### What to do
Drop every picture, then transcribe the remaining data exactly.

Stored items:
============

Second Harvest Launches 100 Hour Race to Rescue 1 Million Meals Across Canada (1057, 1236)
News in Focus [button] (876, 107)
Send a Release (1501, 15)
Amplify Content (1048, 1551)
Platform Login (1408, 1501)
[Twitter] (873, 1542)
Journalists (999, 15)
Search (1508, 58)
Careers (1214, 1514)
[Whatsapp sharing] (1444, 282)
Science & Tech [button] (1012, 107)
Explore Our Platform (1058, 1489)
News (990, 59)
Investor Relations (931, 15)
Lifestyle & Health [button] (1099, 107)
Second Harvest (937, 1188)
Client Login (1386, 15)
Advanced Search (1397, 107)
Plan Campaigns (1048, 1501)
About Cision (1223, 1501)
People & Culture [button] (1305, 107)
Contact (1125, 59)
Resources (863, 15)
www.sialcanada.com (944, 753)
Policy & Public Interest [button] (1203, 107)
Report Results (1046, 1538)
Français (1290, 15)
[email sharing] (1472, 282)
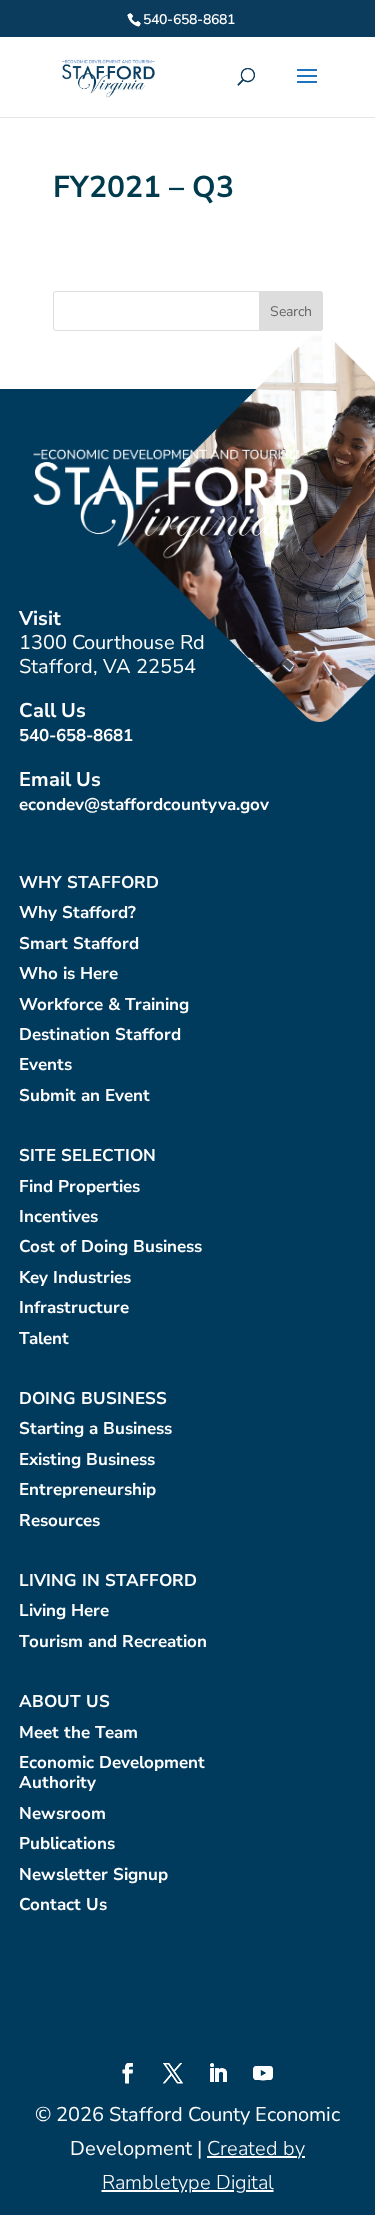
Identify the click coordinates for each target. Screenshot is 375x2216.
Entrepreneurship (87, 1490)
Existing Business (87, 1460)
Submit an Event (84, 1096)
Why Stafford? (77, 913)
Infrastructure (74, 1308)
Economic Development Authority (112, 1773)
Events (45, 1065)
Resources (59, 1521)
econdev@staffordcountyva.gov (144, 804)
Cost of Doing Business (110, 1247)
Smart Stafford (79, 944)
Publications (67, 1844)
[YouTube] (263, 2076)
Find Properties (79, 1187)
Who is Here (68, 974)
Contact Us (63, 1905)
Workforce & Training (104, 1005)
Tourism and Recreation (113, 1642)
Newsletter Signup (93, 1875)
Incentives (58, 1217)
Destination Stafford (100, 1035)
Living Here (64, 1611)
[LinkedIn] (218, 2076)
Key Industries (75, 1278)
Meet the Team (78, 1733)
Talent (44, 1339)
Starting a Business (95, 1429)
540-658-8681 (76, 735)
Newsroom (62, 1814)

============

### Solution for this problem
Second Harvest Launches 100 Hour Race to Rescue 1 Million Meals Across Canada (1057, 1236)
News in Focus [button] (876, 107)
Send a Release (1501, 15)
Amplify Content (1048, 1551)
Platform Login (1408, 1501)
[Twitter] (873, 1542)
Journalists (999, 15)
Search (1508, 58)
Careers (1214, 1514)
[Whatsapp sharing] (1444, 282)
Science & Tech [button] (1012, 107)
Explore Our Platform (1058, 1489)
News (990, 59)
Investor Relations (931, 15)
Lifestyle & Health [button] (1099, 107)
Second Harvest (937, 1188)
Client Login (1386, 15)
Advanced Search (1397, 107)
Plan Campaigns (1048, 1501)
About Cision (1223, 1501)
People & Culture [button] (1305, 107)
Contact (1125, 59)
Resources (863, 15)
www.sialcanada.com (944, 753)
Policy & Public Interest [button] (1203, 107)
Report Results (1046, 1538)
Français (1290, 15)
[email sharing] (1472, 282)
Identify the click coordinates for each target. Screenshot is 375x2216.
Entrepreneurship (87, 1490)
Existing Business (87, 1460)
Submit an Event (84, 1096)
Why Stafford? (77, 913)
Infrastructure (74, 1308)
Economic Development Authority (112, 1773)
Events (45, 1065)
Resources (59, 1521)
econdev@staffordcountyva.gov (144, 804)
Cost of Doing Business (110, 1247)
Smart Stafford (79, 944)
Publications (67, 1844)
[YouTube] (263, 2076)
Find Properties (79, 1187)
Who is Here (68, 974)
Contact Us (63, 1905)
Workforce & Training (104, 1005)
Tourism and Recreation (113, 1642)
Newsletter Signup (93, 1875)
Incentives (58, 1217)
Destination Stafford (100, 1035)
Living Here (64, 1611)
[LinkedIn] (218, 2076)
Key Industries (75, 1278)
Meet the Team (78, 1733)
Talent (44, 1339)
Starting a Business (95, 1429)
540-658-8681 (76, 735)
Newsroom (62, 1814)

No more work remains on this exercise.